About the compiler, I am working with the experimental gcc 9.0.0 for RISC-V (no patches or updates are required for the darkriscv, as long the gcc appears to no use some missing features). Although is possible use the compiler set available in the oficial RISC-V site, our colleagues from lowRISC pointed a more clever way to build the toolchain:
Basically:
git clone --depth=1 git://gcc.gnu.org/git/gcc.git gcc
git clone --depth=1 git://sourceware.org/git/binutils-gdb.git
git clone --depth=1 git://sourceware.org/git/newlib-cygwin.git
mkdir combined
cd combined
ln -s ../newlib-cygwin/* .
ln -sf ../binutils-gdb/* .
ln -sf ../gcc/* .
mkdir build
cd build
../configure --target=riscv32-unknown-elf --enable-languages=c --disable-shared --disable-threads --disable-multilib --disable-gdb --disable-libssp --with-newlib --with-arch=rv32ima --with-abi=ilp32 --prefix=/usr/local/share/gcc-riscv32-unknown-elf
make -j4
make
make install
export PATH=$PATH:/usr/local/share/gcc-riscv32-unknown-elf/bin/
riscv32-unknown-elf-gcc -v
Finally, as long the darkriscv is not yet fully tested, sometimes is a very good idea compare the code execution with another stable reference and I am working with the project picorv32:
https://github.com/cliffordwolf/picorv32
Maybe the most complex issue is the memory design.
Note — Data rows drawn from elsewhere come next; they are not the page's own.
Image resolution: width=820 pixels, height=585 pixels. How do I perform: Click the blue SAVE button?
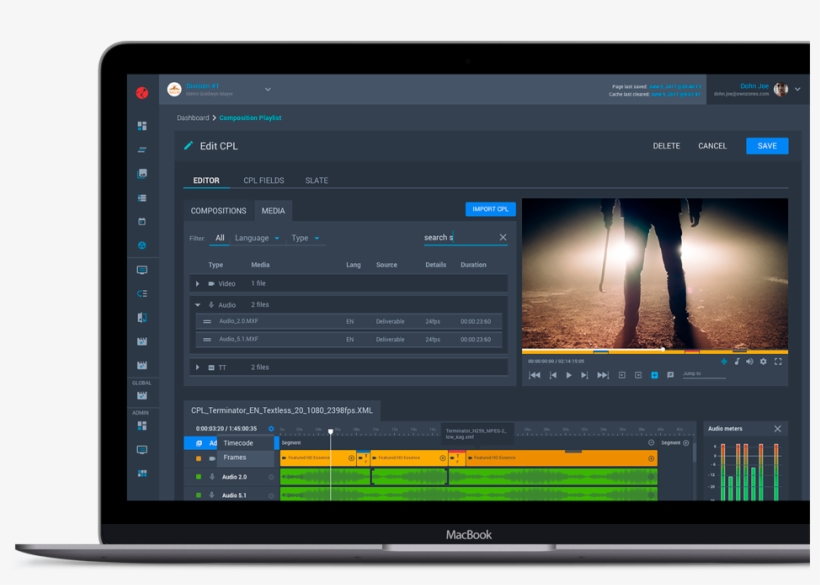click(x=766, y=146)
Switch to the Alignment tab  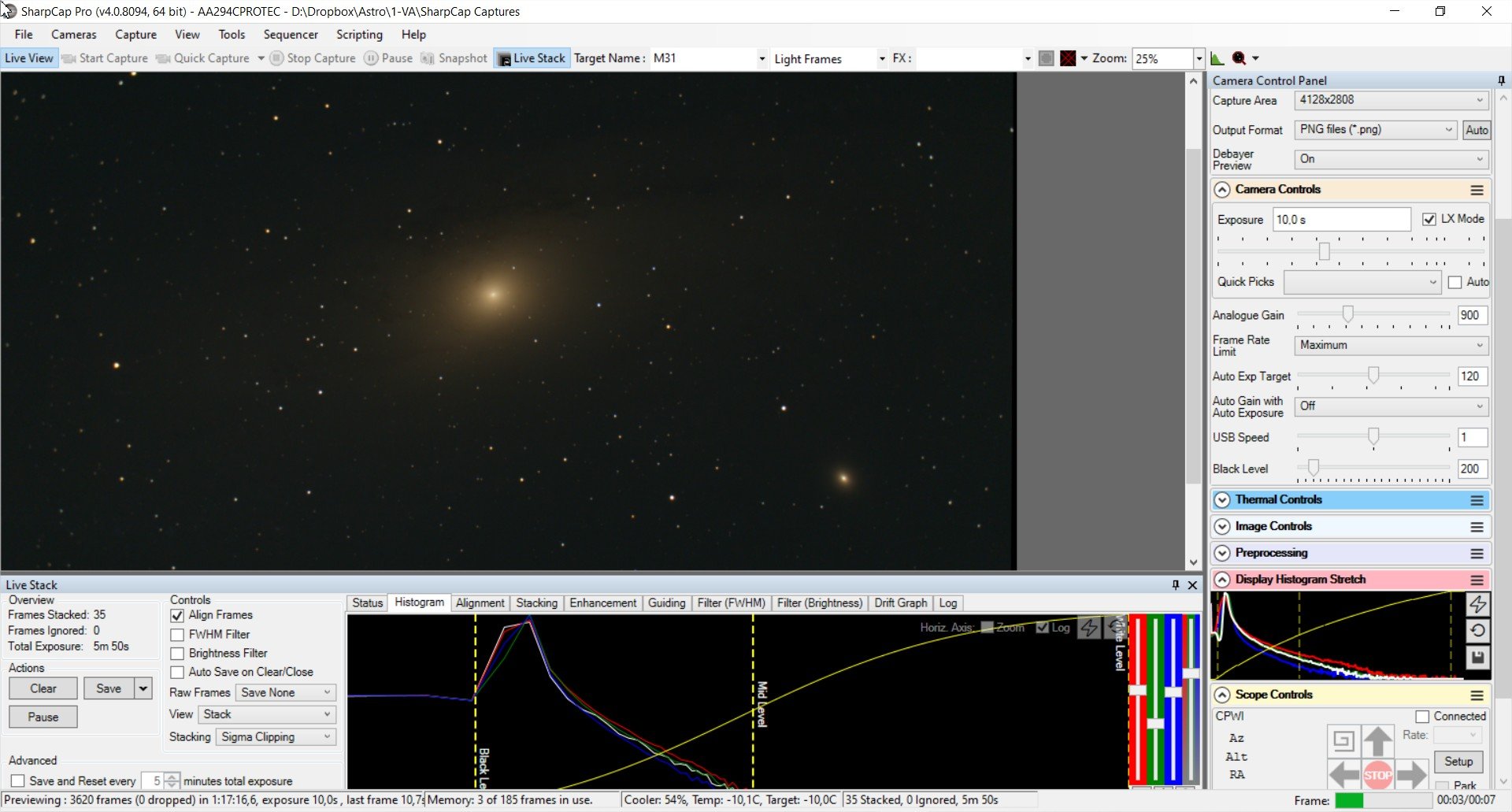coord(480,603)
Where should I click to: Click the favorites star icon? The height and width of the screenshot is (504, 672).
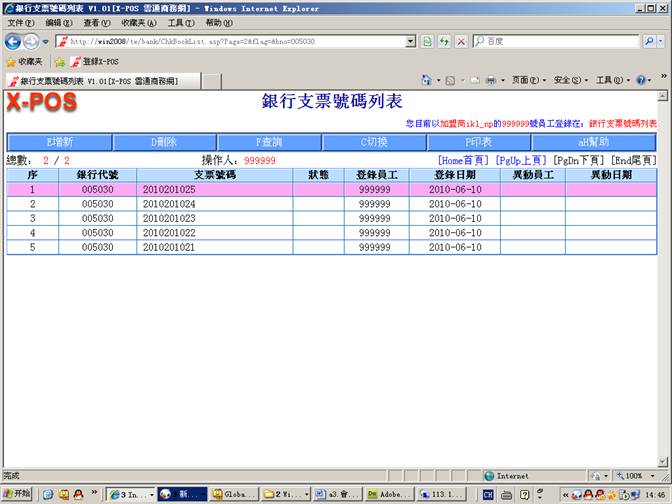coord(12,61)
Of course, it is a gcc issue and it is not even a problem, in fact, is the way that the software guys works when linking the code and data! As long the early version of darkriscv does not include support for a unified code and data memory, the ROM and RAM must be loaded with the same code generated by the gcc, which is sometimes confusing to make work.
- ise: the ISE project files (xise and ucf)
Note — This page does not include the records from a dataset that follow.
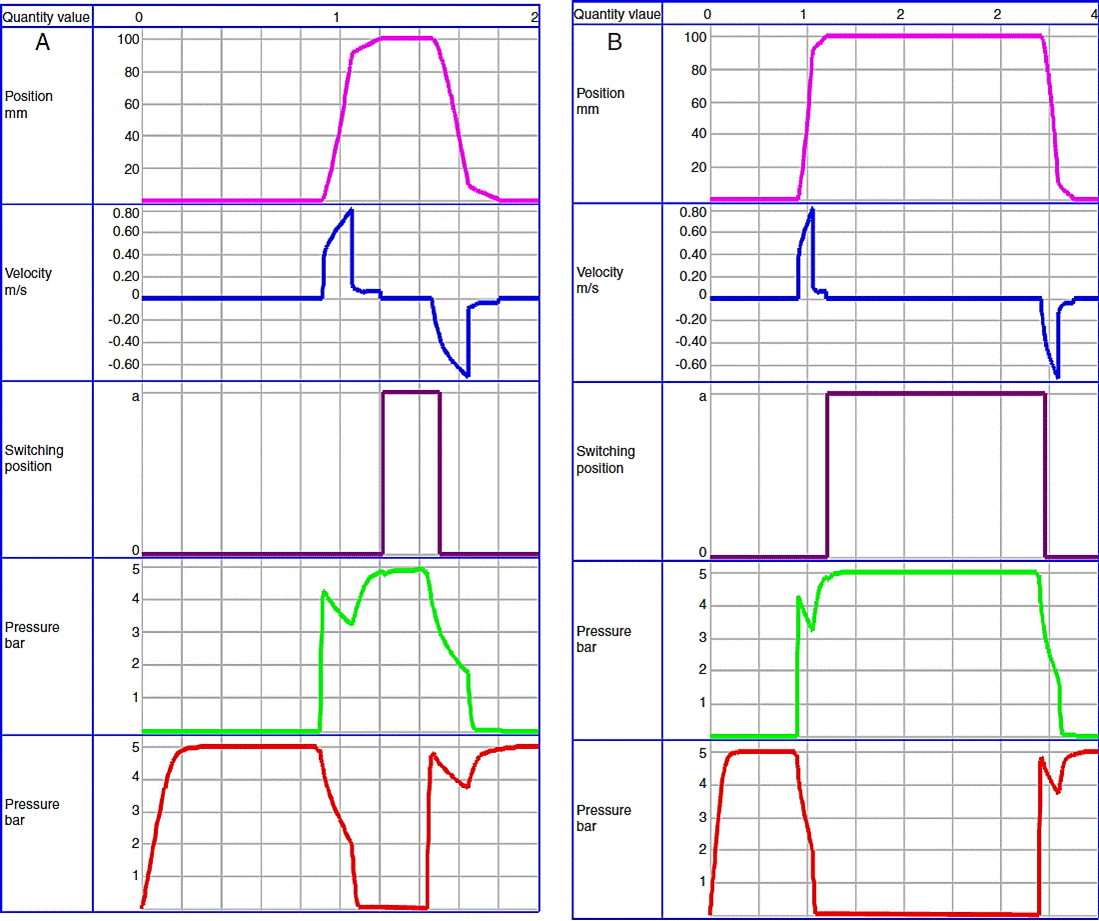
Task: Select the letter A panel label
Action: pos(42,42)
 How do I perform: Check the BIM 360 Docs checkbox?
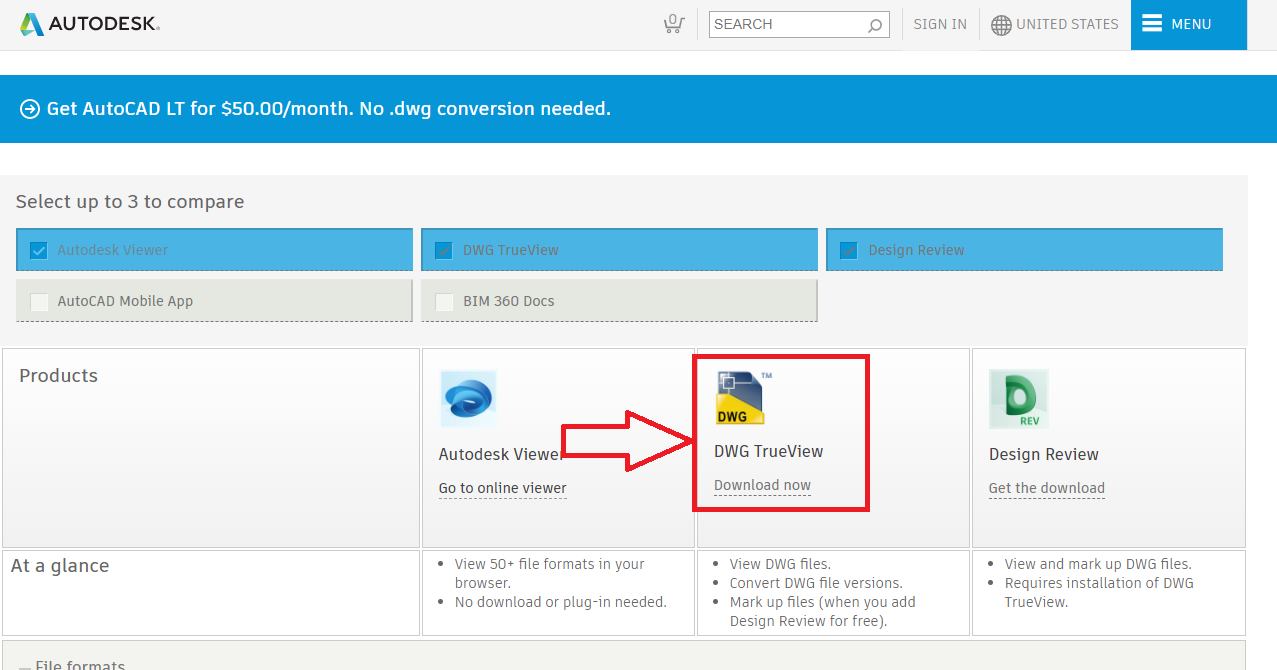tap(444, 301)
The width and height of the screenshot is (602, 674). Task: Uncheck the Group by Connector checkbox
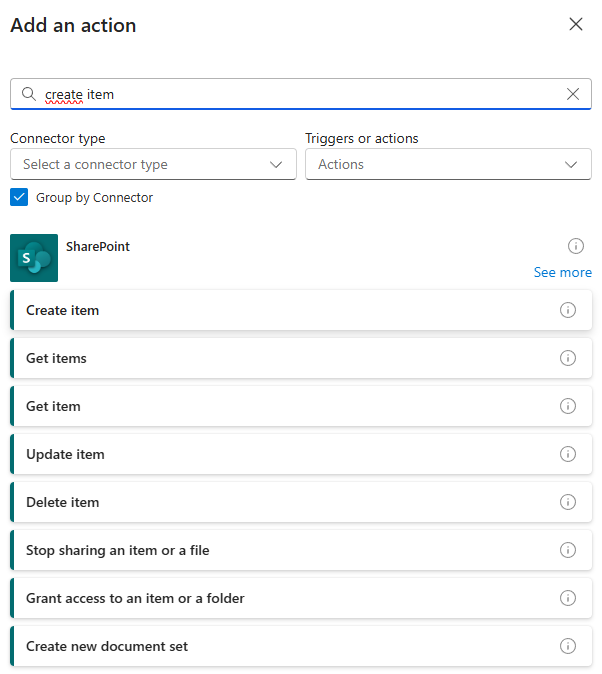pyautogui.click(x=19, y=197)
- rtl: the source for the core and soc
- sim: the simulation to test the soc
- src: the source code for the test firmware (hello.c)
- tmp: the ISE working directory (you need to create it!)
The ise directory contains the xise project file to be open in the Xilinx ISE 14.x and the project is assembled in a way that all files are loaded. The ISE will ask about a missing tmp directory, just click in Create and the directory will be created. Although a ucf file is provided, the the FPGA is not wired in any particular configuration. Anyway, as long the project is open, is possible build the FPGA or simulate. The simulation will show some waveforms and is possible check the XFIFO port in the top level for debug information (the hello.c code prints the string "hello world!" in the XFIFO).
At the moment, the darksocv is not so relevant and the only function is provide support for the instruction and data memories, as well some related glue-logic. The proposal in the future is implement in the SoC the cache feature in order to make possible connect the darkriscv to large external memories, as well make possible connect multiple darkriscv cores in a SMP configuration.
One possible update for the future is integrate the cache controller in the core, in a way is possible a better flow control. Currently, the only interface between the core and the cache controller is the sinal HLT, which is the same signal for instruction and data.